_Given text:_

○ ○ ○ ○ ○

[ 
https://issues.apache.org/jira/browse/CASSANDRA-7882?page=com.atlassian.jira.plugin.system.issuetabpanels:comment-tabpanel&focusedCommentId=14146132#comment-14146132
 ] 

Jay Patel edited comment on CASSANDRA-7882 at 9/24/14 4:31 PM:
---------------------------------------------------------------

[~benedict], I've attached the first cut. Pls. help review. 

Below are some code changes and design choices/trade-offs. 

* Wait-free region scaling and allocations:

** Instead of one global queue of 1 MB race allocated regions, there’re now set 
of global queues, one for each region size (8K, 16K, ..1MB). All queues are 
global (not per memtable) so memtables across all the tables can reuse the race 
allotted regions. Race allocated regions will never be discarded during 
memtable flushes, same as before. 

** A thread who wins in the race of setting (CAS) a newly allocated region as 
the current region, also scales the region size (if it’s not already at the 
max). This avoids need for extra synchronization for scaling region size 
atomically.

* Region size per memtable:
Region size is now per memtable instead of global. From what I understand, each 
memtable creates its own NativeAllocator object. So, I think keeping a region 
size as a member variable of NativeAllocator makes the region size per 
memtable. Pls. let me know if that is not the case so can fix accordingly.

I don’t think below can be the issue, but want to share in case you see any 
problems:

* In the race of allocating & setting the current region, there is a very 
slight chance of setting a current region with the same size during the scale 
phase. Consider the below case:
Thread1: allocates 16K region but has not yet reached to CAS for the current 
region
Thread 2: allocates 16K, does CAS for the current region. Current region gets 
filled up and set back to null by allocate() method.
Thread 1: reaches the CAS. Now, this will set current region to 16K region, 
instead of 32K.

○ ○ ○ ○ ○

Click-target data:
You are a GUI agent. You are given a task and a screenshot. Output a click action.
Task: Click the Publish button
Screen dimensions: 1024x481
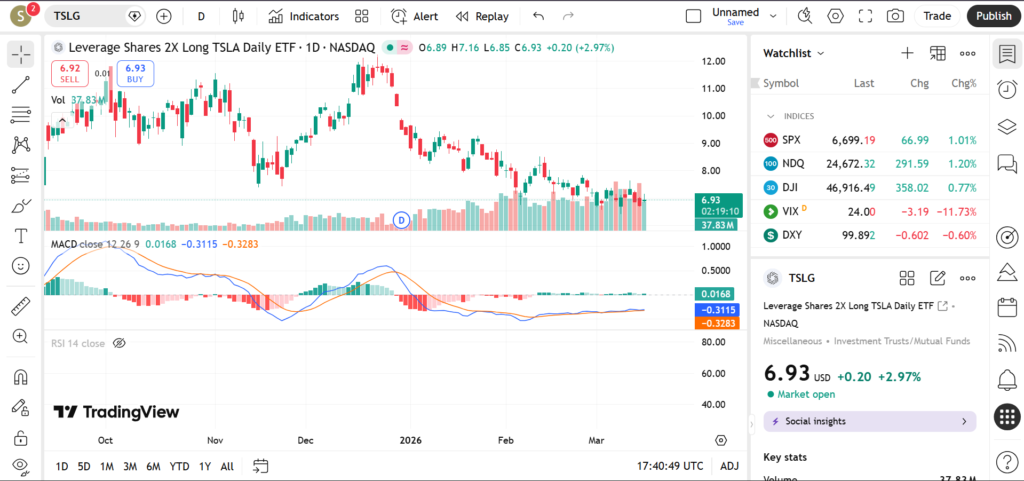coord(992,16)
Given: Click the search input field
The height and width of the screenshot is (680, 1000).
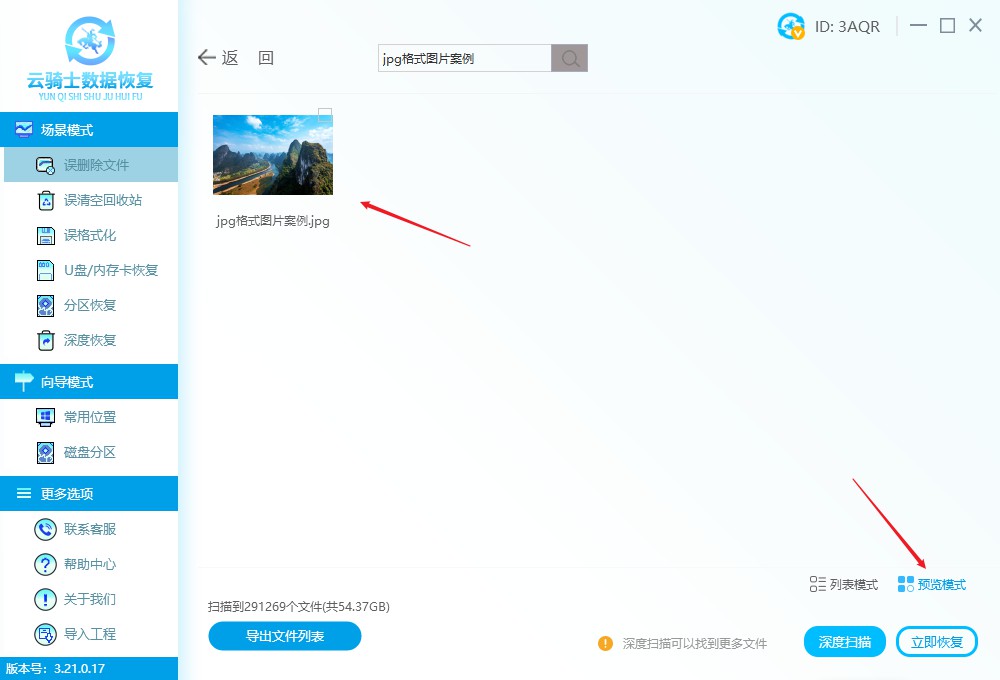Looking at the screenshot, I should click(464, 58).
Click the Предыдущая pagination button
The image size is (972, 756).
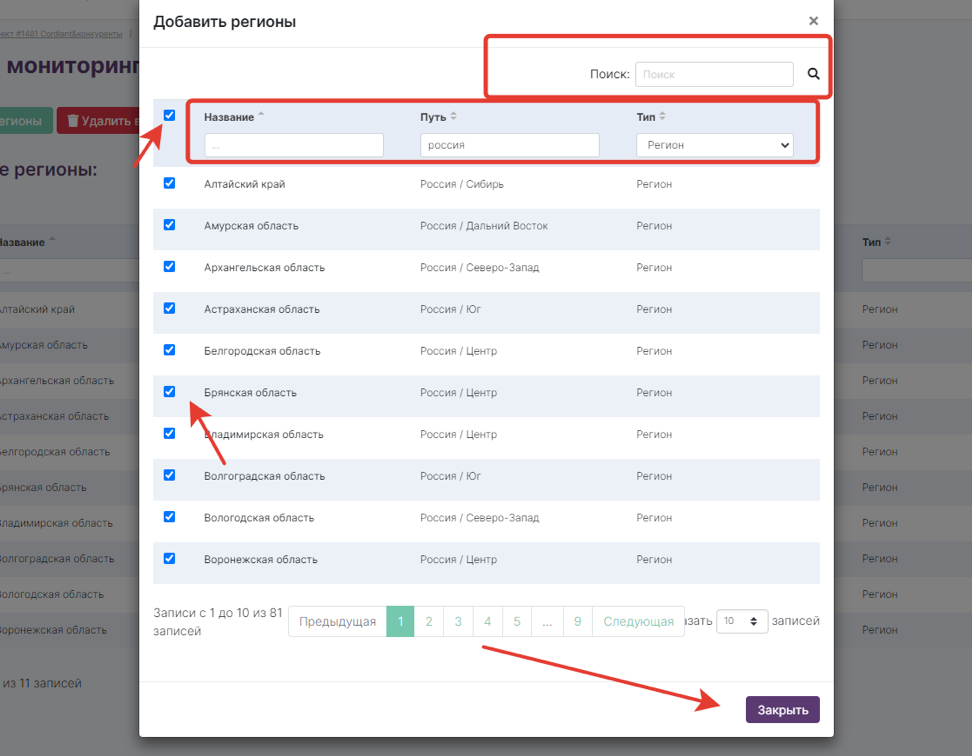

○ ○ ○ ○ ○

According to the Cassandra issue comment, why does the thread that wins the CAS race for the current region also scale the region size?

The winning thread scales the region size (unless it is already at the maximum) because this avoids any extra synchronization to scale the region size atomically. Since only the CAS winner performs the scaling, no separate coordination step is needed.